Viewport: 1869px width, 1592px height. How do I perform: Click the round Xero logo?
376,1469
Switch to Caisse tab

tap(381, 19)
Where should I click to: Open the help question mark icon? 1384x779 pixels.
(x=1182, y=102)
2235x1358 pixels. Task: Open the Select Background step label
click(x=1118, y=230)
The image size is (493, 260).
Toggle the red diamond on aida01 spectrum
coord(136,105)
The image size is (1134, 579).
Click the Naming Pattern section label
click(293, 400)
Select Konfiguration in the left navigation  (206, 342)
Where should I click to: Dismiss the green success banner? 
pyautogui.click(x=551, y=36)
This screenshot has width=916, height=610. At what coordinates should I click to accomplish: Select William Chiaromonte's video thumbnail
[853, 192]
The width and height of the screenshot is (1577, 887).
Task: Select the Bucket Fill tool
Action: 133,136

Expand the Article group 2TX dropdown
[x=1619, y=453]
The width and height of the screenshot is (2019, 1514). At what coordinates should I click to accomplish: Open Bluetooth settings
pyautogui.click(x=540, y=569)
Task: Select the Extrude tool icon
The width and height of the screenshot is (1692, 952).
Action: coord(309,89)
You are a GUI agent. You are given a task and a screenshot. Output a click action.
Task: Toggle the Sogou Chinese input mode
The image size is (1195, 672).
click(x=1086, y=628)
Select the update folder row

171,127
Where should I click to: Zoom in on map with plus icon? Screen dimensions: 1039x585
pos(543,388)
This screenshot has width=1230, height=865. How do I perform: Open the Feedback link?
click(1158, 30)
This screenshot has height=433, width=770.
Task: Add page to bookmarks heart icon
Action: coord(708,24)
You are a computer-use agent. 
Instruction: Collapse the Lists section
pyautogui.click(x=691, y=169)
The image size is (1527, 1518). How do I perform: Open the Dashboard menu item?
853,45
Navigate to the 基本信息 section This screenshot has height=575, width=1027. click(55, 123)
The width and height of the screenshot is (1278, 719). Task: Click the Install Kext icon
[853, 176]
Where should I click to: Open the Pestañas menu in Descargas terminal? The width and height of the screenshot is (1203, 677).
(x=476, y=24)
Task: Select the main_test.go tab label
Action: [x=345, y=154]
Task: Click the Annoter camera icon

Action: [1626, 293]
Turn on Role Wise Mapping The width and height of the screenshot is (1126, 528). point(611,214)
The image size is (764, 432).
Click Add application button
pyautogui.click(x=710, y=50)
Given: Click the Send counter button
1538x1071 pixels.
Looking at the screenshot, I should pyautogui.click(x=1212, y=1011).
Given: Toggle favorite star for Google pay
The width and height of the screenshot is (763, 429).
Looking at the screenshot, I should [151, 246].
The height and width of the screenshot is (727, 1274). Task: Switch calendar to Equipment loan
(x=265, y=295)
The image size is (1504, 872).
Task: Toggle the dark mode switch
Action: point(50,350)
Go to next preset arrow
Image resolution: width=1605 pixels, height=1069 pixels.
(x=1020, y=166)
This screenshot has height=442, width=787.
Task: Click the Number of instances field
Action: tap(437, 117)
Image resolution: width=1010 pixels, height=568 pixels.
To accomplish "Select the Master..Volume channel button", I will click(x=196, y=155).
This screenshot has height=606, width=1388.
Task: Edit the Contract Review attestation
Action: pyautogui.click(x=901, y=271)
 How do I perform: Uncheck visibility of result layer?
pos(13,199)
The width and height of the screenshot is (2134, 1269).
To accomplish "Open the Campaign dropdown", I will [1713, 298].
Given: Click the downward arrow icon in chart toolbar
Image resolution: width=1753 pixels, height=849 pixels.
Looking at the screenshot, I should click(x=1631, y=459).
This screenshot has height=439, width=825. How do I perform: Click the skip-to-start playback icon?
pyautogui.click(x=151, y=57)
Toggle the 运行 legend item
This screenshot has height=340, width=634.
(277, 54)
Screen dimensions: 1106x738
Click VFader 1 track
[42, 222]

+-------+

* _Exercise details_: Go through the records above and copy each line where "agent" is found.

* _Your response_:
You are a GUI agent. You are given a task and a screenshot. Output a click action.
You are a computer-use agent. 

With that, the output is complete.